Il est du ressort des juges de décider si la publication d’une affirmation confirmée par les faits est dans l’intérêt public ou si le ou la journaliste se livrait à une attaque délibérée de la réputation des individus ou institutions dont ils parlent dans leurs articles.

Dans le cas de la diffamation, la sanction est de 500 fois le salaire journalier. La publication d’une opinion qui rabaisse la personne visée est catégorisée comme une insulte.

Le conseiller de la magistrature (DSV) et juge du tribunal départemental de Split, Neven Cambi, s’est ainsi vu attribuer un dédommagement de 50 000 kuna (près de 7 000 euros) suite à un jugement du tribunal municipal de Split contre le quotidien Jutarnji List.

Lors d’un entretien au Jutarnji List, le député MOST (alliance des indépendants) Nikola Grmoja avait accusé la DSV de corruption. L’homme politique n’avait pas cité de nom, mais Neven Cambi avait lancé des poursuites privées contre le journal, assurant que les accusations le visaient. Il a convaincu le tribunal  que l’interview avait eu des conséquences sur sa vie, puisqu’il « avait dû prendre des calmants pendant plusieurs jours » après sa publication. Il exigeait donc 50 000 kuna pour compenser l’« angoisse mentale » suscitée par le numéro de Jutarnji List.

Nikola Grmoja a confirmé lors du procès qu’il avait validé la publication de l’entretien et ajouté qu’il prenait sur lui la responsabilité de ses propos, mais les juges ont tout de même conclu que ses accusations étaient tellement importantes et insultantes que des sanctions devaient être prises. Pas à l’encontre de l’auteur de ces accusations, mais contre le journal qui les avait publiées.

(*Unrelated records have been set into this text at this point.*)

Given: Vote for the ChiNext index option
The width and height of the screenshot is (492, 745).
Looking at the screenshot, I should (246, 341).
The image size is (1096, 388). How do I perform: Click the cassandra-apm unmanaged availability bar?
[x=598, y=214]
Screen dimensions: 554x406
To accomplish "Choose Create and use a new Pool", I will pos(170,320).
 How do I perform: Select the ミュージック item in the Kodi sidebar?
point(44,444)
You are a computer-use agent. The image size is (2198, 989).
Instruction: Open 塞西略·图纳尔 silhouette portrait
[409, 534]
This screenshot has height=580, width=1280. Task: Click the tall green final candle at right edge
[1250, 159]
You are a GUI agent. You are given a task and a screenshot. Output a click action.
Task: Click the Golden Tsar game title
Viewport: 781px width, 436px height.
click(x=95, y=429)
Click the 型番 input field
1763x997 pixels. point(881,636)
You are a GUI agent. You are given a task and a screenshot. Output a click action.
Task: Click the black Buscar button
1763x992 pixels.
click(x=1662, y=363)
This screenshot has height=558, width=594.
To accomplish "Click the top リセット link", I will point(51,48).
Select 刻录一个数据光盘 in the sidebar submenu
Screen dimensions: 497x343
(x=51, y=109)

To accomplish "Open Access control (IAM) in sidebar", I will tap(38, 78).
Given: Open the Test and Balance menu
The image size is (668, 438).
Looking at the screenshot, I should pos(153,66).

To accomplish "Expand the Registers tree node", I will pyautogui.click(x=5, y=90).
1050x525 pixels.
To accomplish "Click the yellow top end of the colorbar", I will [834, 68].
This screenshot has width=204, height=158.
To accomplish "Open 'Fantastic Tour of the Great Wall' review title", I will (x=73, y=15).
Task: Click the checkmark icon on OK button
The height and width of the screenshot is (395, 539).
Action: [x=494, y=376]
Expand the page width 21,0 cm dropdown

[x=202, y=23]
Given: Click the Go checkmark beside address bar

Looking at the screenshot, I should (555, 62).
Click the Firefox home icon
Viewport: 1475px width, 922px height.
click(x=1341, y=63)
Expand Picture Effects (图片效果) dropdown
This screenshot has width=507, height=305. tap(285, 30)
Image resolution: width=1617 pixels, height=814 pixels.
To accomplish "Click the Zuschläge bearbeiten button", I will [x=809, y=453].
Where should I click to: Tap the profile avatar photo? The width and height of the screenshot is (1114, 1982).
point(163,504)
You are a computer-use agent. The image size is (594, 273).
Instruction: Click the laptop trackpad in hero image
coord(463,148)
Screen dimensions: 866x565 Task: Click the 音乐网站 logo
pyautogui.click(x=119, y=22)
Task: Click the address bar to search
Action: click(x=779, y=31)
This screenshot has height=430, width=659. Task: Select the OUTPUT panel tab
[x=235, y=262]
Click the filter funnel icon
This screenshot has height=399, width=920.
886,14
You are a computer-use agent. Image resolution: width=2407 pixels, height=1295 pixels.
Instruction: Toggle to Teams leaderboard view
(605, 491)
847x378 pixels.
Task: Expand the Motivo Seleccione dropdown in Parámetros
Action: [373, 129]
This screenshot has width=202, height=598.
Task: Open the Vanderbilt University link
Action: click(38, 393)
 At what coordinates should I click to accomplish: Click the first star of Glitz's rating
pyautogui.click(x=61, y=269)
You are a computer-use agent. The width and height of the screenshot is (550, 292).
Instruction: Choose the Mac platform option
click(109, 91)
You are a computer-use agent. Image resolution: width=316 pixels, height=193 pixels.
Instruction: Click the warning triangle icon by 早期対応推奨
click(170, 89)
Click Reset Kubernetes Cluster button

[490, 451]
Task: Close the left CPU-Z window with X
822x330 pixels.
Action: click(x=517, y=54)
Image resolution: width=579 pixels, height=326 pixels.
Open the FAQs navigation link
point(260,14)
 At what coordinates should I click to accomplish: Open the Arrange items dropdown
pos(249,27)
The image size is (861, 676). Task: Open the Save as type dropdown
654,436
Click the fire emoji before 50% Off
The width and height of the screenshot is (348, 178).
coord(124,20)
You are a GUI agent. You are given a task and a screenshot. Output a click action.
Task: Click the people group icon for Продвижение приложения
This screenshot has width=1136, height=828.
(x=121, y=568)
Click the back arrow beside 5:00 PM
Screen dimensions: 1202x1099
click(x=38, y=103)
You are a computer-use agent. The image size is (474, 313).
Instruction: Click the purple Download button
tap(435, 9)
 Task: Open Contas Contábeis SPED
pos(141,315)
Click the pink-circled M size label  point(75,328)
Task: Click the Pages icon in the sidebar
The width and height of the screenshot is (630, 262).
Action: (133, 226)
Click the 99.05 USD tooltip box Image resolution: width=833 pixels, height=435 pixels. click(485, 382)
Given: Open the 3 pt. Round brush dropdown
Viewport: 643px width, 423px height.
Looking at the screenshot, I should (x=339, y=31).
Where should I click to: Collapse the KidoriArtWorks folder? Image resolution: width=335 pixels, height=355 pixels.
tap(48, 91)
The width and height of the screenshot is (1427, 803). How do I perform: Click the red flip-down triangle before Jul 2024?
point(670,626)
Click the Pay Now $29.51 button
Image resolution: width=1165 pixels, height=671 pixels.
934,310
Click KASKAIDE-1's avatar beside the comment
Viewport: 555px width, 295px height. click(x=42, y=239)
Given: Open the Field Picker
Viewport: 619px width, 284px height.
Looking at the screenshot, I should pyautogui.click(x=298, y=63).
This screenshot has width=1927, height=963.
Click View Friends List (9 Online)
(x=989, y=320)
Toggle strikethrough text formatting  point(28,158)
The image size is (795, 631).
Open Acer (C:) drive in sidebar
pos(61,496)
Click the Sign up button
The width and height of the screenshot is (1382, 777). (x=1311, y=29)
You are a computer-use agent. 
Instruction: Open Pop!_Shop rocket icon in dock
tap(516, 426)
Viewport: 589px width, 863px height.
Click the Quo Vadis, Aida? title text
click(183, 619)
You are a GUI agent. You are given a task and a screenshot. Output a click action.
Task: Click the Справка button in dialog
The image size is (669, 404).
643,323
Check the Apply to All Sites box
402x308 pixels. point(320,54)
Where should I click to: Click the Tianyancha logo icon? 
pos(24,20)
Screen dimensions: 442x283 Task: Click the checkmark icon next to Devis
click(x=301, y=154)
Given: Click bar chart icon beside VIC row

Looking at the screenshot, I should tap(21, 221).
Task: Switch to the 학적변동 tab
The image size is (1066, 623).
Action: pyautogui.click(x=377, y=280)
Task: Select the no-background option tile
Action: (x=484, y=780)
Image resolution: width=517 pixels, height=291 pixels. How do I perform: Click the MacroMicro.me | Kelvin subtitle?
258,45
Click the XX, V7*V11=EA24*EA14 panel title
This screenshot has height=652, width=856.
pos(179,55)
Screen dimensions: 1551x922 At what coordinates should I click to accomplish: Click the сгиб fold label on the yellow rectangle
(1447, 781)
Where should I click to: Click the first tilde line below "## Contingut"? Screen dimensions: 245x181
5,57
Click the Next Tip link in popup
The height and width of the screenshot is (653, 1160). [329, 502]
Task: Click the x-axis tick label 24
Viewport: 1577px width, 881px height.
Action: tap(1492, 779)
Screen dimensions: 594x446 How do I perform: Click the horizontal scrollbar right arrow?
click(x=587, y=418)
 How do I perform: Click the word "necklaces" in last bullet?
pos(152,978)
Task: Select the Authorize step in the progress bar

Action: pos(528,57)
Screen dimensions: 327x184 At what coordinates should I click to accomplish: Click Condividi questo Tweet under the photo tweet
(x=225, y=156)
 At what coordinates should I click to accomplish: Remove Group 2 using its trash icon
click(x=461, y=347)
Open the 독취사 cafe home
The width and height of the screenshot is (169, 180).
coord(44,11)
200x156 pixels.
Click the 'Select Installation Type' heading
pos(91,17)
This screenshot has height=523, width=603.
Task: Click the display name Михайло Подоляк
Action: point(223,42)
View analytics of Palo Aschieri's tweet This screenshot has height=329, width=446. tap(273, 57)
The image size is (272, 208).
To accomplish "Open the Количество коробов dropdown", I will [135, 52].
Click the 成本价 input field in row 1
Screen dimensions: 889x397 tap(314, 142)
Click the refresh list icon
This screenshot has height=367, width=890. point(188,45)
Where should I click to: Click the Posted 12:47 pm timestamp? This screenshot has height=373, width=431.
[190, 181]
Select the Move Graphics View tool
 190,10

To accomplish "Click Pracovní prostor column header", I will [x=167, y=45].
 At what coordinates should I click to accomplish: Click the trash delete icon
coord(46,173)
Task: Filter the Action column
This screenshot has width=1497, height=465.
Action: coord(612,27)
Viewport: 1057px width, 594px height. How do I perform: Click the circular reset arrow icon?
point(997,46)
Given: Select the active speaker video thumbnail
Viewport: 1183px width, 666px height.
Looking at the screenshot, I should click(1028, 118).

Les deux quotidiens les plus influents du pays, Jutarnji List et Vecernji List, ont récemment été visés par une série de poursuites. Vecernji List est ainsi confronté à quelque 30 procédures et demandes de compensations pour « angoisse mentale » tous les ans. Ce sont les articles du journaliste Milijan Brkić qui sont visés par la plupart d’entre elles.

La situation est tellement absurde que le rédacteur en chef du journal, Dražen Klarić, a récemment fait remarquer que « les exemples récents de jugements confirment que les poursuites contre les médias sont l’un des rares segments de l’appareil judiciaire à fonctionner correctement ». « La Croatie serait très ordonnée si la justice réagissait avec autant d’efficacité aux accusations de transgressions visant les hommes politiques, les représentants de l’État, les hommes d’affaires et les autres puissants », a-t-il raillé.

Son homologue du Jutarnji List, Goran Ogurlić, estime quant à lui que le fait que presque tous les plaignants exigent des compensations exclusivement économiques  à des dommages non matériaux « en dit long sur l’objectif des poursuites visant les médias ».

« Ils ne demandent pas de correction des articles et ne soumettent pas de textes en ce sens pour accompagner leurs actions en justice. Tout ce qui les intéresse, c’est l’argent », dénonce-t-il.

La Cour européenne des droits de l’Homme a récemment jugé que « les journalistes et les médias ont le droit d’exprimer des opinions offensantes si elles sont fondées sur des faits et si les sujets traités relèvent de l’intérêt public », les tribunaux croates restent très prompts à condamner.

Et cette pression s’exerce de plus en plus sur la presse locale, jusqu’ici relativement épargnée.